Segment Start: SUPPLIED RECORDS

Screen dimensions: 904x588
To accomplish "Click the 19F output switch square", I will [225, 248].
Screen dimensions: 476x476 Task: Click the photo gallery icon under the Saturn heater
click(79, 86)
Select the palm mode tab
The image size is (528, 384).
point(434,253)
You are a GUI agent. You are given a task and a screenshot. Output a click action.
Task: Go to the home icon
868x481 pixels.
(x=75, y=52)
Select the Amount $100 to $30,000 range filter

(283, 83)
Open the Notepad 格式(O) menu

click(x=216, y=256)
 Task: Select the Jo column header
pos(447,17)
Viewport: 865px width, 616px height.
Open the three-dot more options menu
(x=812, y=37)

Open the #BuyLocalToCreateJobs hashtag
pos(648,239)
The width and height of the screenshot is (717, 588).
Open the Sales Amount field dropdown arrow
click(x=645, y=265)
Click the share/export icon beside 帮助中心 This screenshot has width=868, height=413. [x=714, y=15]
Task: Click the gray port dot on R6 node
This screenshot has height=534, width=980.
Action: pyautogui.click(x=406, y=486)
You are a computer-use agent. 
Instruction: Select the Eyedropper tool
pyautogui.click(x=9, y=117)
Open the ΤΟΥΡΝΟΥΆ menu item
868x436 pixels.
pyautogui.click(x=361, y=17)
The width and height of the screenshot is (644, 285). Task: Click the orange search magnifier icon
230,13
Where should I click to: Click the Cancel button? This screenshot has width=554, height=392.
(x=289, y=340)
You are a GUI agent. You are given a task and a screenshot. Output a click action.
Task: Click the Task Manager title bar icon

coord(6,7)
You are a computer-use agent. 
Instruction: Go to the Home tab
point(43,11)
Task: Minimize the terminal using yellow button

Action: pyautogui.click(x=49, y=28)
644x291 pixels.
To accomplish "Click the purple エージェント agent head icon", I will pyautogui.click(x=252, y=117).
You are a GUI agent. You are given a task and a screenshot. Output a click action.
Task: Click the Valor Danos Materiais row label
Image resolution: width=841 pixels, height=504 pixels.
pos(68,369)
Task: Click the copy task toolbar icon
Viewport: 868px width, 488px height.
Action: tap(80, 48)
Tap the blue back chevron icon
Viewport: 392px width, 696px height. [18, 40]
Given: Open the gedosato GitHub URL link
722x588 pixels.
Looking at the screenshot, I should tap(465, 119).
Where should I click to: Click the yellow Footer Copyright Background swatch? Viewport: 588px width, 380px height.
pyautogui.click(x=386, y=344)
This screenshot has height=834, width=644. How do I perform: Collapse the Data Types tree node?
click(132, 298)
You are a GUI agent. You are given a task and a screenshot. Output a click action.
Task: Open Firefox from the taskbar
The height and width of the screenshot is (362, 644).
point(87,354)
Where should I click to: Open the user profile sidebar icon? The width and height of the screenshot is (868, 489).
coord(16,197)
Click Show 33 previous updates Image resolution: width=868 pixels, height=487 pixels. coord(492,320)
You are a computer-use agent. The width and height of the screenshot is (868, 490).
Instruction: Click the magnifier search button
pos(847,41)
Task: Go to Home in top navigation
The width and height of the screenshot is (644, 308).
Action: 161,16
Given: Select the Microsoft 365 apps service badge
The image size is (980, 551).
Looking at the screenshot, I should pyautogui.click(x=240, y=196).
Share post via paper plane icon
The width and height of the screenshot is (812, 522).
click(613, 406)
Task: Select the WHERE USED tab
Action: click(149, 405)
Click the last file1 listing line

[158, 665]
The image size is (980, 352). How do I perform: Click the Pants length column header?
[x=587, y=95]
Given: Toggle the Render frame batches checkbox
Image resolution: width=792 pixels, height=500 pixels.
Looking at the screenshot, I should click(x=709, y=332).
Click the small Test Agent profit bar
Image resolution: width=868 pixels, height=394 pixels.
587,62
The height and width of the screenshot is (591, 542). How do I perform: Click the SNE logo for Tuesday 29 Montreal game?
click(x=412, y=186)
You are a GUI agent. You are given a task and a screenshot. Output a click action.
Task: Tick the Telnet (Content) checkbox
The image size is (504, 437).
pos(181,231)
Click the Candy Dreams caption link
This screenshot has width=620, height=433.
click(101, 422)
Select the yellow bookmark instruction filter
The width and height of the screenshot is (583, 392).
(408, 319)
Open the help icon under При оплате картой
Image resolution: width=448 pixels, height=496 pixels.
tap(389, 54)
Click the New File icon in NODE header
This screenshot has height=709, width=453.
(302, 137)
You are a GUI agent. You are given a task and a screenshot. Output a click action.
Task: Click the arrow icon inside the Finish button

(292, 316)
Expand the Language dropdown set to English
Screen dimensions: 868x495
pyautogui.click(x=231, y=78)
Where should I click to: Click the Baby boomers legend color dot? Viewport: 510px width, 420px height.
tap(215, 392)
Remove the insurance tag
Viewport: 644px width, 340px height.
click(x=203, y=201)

Segment End: SUPPLIED RECORDS

- PROMPT:
Extract exactly and only the lines above from the line containing "Task: Click the Valor" through the line containing "You are a computer-use agent. The", both end lines included.

- RESPONSE TO THE EXERCISE:
Task: Click the Valor Danos Materiais row label
Image resolution: width=841 pixels, height=504 pixels.
pos(68,369)
Task: Click the copy task toolbar icon
Viewport: 868px width, 488px height.
Action: tap(80, 48)
Tap the blue back chevron icon
Viewport: 392px width, 696px height. [18, 40]
Given: Open the gedosato GitHub URL link
722x588 pixels.
Looking at the screenshot, I should tap(465, 119).
Where should I click to: Click the yellow Footer Copyright Background swatch? Viewport: 588px width, 380px height.
pyautogui.click(x=386, y=344)
This screenshot has height=834, width=644. How do I perform: Collapse the Data Types tree node?
click(132, 298)
You are a GUI agent. You are given a task and a screenshot. Output a click action.
Task: Open Firefox from the taskbar
The height and width of the screenshot is (362, 644).
point(87,354)
Where should I click to: Open the user profile sidebar icon? The width and height of the screenshot is (868, 489).
coord(16,197)
Click Show 33 previous updates Image resolution: width=868 pixels, height=487 pixels. coord(492,320)
You are a computer-use agent. The width and height of the screenshot is (868, 490).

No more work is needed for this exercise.